Friday, June 1, 2018

A Princess on a Cover of a magazine ; it is Vogue

Vogue Arabia has not made such noise since its launch in March 2017 in the World as what meant to be a huge positive image for the Saudi Kingdom is turning into a negative move in a very wrong time.
Vogue's Controversial cover
Vogue Arabia's Controversial cover 
June issue of Vogue Arabia features Princes Hayfa Bin Abdullah Al Saud on its cover behinds of a red convertible car with the big headline “Driving force” in bold
The fashion magazine which is based in Dubai is celebrating “the trailblazing women of Saudi Arabia” and how they are granted the right to drive their own cars in summer 2018 at last after years of fighting for this simple right.

The issue features an interview with Princess Hayfa who has been an advocate for women’s rights since the days of her father late King Abdullah with a glamorous photo shoot along with features about rising Saudi women stars in various fields whether sports or modeling or acting.
Now there is one problem regarding that cover and that special file about Saudi women’s progress in the era of Prince Mohamed Ibn Salman “MBS”.

It comes at the same time Saudi women activists who worked hard for women’s rights in the Kingdom are being arrested, imprisoned as well humiliated in the worst inhuman way every.

Just as the Holy month of Ramadan was starting from two weeks ago, Saudi authorities launched a new crackdown campaign against women activists who have worked for decades to grant Saudi women’s basic rights including the right to drive.

Prominent women activists like Loujain al-Hathloul, Iman al-Nafjan and Aziza al-Youssef were arrested for receiving money funding from enemy elements abroad and working for “undermining social and religious constants” as well recruiting officials in sensitive state positions.
In other words, those activists are facing espionage charges which can lead them to the death penalty if they are convicted.

Photos of the first six activists arrested in that crackdown were featured in Saudi Arabia’s biggest newspapers and labeled as “traitors” even without a trial.

And then the Vogue Arabia’s cover comes featuring the Saudi princess and her car in the desert.
Many people believe that Vogue Arabia Cover credits the princess something she did not or did not fight for as fiercely as those ladies currently detained.

I do not have the slightest idea on why those activists were arrested and humiliated in that way especially there activists among them who praised MBS and the reforms he made so far.

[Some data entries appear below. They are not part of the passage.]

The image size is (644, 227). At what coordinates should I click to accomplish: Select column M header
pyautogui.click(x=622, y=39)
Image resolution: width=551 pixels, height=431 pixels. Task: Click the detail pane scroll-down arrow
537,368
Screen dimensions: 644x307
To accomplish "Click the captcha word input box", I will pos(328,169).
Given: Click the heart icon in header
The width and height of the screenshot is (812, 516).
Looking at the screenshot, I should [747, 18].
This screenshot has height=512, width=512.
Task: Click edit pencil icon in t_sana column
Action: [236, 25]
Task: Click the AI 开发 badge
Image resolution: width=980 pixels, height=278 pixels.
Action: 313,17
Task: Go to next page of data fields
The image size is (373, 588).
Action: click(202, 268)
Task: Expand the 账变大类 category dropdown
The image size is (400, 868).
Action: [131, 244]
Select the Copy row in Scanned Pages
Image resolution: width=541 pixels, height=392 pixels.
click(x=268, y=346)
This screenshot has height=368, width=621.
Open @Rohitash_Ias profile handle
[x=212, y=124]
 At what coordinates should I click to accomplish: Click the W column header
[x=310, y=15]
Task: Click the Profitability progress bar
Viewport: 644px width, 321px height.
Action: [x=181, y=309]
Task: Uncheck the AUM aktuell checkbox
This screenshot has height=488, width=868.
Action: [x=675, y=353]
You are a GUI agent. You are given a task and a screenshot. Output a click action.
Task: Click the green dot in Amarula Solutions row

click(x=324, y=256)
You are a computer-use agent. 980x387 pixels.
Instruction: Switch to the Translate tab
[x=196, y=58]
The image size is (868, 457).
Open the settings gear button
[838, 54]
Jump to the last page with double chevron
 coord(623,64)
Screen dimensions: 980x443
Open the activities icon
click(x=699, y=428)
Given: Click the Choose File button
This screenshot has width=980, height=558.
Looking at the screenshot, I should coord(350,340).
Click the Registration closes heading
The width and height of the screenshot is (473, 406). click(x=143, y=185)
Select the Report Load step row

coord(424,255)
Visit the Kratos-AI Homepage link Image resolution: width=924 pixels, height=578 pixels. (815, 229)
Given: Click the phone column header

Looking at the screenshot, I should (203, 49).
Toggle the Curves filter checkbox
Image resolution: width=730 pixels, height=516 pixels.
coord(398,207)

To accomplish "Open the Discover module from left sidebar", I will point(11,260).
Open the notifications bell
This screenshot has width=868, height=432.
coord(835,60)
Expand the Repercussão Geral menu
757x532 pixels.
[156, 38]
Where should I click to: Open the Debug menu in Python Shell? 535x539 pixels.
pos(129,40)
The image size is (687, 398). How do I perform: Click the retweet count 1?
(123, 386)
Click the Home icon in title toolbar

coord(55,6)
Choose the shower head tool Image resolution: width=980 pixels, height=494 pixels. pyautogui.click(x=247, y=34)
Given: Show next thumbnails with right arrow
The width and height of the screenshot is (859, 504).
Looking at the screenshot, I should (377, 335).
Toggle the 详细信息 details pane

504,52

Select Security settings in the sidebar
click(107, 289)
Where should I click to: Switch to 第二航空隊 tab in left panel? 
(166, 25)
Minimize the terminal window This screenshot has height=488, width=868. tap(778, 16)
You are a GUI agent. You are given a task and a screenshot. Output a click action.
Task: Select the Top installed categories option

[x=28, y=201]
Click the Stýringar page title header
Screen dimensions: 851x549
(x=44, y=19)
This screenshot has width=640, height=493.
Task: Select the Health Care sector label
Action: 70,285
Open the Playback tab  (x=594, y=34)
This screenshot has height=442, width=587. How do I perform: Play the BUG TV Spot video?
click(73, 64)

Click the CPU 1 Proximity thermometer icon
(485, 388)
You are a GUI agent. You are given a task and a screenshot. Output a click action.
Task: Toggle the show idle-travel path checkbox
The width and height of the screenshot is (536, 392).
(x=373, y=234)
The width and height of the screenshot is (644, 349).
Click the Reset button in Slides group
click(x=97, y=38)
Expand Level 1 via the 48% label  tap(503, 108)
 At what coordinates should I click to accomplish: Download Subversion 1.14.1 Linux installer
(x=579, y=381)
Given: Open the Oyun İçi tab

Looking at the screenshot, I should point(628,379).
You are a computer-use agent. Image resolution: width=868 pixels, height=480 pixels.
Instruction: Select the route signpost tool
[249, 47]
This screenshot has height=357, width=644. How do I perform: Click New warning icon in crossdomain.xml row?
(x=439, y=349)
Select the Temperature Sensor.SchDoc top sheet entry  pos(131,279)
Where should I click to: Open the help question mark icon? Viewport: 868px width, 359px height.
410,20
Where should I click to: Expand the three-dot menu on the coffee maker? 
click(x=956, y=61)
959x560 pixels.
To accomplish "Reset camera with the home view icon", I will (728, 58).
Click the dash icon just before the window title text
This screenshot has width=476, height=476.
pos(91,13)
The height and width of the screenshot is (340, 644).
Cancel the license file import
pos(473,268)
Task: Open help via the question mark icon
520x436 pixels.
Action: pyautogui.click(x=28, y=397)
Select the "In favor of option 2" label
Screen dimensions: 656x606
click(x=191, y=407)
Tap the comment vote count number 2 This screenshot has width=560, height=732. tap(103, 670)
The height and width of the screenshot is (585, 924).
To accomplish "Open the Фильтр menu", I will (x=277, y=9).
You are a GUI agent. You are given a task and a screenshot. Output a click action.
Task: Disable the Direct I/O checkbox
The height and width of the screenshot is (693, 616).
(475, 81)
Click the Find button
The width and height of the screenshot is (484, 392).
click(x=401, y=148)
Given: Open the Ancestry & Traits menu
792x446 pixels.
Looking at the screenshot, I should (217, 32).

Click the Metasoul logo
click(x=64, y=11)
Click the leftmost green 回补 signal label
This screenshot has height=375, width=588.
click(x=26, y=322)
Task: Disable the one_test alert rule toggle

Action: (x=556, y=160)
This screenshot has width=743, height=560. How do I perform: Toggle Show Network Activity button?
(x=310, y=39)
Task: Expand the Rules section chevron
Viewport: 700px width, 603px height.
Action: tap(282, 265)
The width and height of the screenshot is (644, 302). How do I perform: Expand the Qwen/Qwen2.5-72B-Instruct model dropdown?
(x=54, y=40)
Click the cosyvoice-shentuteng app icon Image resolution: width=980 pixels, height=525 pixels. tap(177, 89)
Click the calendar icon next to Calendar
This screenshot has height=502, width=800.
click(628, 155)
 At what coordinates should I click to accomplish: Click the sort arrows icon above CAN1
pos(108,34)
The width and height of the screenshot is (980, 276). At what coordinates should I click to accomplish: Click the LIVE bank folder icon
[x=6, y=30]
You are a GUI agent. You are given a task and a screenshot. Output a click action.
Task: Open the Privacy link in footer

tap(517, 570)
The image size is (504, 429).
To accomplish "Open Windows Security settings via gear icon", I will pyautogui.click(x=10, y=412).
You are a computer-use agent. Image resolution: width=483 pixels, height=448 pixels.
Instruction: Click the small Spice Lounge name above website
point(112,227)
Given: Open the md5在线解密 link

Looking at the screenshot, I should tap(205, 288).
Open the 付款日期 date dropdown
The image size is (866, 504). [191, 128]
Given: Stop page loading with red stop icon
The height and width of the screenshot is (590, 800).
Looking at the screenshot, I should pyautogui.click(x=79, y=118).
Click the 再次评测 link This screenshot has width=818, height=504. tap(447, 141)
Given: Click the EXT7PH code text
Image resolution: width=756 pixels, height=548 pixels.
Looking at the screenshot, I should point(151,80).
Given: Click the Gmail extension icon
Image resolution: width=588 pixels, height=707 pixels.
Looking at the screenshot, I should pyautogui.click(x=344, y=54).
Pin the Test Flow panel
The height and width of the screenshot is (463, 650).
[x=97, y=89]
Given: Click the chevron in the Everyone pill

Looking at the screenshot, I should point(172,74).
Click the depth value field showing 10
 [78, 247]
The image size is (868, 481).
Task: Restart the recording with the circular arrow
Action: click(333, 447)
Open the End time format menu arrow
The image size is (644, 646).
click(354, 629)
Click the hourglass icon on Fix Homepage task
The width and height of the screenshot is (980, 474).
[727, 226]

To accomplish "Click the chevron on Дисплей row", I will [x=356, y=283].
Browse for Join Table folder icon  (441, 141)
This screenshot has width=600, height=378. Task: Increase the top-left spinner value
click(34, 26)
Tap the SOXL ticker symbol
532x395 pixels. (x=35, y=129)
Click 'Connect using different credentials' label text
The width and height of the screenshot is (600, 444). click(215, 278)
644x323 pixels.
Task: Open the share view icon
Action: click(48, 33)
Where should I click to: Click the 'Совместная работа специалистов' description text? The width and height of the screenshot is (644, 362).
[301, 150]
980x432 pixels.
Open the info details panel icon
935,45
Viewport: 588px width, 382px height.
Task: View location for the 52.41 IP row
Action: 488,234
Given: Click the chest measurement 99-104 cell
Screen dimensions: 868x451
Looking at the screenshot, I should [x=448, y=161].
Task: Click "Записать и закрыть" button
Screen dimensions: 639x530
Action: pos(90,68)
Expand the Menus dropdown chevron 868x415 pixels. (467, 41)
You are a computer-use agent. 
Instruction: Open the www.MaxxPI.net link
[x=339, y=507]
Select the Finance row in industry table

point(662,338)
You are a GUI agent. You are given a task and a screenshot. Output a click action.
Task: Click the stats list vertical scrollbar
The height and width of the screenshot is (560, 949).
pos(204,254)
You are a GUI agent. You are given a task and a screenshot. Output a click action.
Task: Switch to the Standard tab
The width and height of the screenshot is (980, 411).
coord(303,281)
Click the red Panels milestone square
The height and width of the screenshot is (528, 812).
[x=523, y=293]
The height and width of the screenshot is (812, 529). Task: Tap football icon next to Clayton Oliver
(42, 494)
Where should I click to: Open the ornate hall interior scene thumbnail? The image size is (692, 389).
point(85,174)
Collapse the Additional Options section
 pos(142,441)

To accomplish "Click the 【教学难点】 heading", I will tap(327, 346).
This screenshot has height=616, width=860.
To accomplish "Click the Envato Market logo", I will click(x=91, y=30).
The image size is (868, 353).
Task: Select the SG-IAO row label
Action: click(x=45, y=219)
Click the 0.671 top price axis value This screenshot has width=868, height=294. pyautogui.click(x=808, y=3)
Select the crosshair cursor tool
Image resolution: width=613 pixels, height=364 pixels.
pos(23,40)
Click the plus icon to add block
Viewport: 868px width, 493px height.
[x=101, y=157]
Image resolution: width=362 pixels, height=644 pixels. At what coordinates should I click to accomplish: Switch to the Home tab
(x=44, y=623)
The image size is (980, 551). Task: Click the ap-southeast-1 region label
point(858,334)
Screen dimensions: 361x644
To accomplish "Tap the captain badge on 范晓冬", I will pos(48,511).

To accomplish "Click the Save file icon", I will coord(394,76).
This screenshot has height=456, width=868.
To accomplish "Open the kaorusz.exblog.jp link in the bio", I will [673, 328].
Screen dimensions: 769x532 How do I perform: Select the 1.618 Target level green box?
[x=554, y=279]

My only guess is that MBS is trying to please the Conservatives by getting rid of the highest voices demanding more women's rights !?

The crackdown against those women' activists actually blows up the idea of Vogue’s special file about Saudi women in the era of MBS era. It actually proves that MBS is not that reformer and modernizer of Saudi Arabia as his media PR machine is trying protray in the West.

People in East and West to be honest angry about that Vogue Arabia and they have too but there is important fact that they are neglecting.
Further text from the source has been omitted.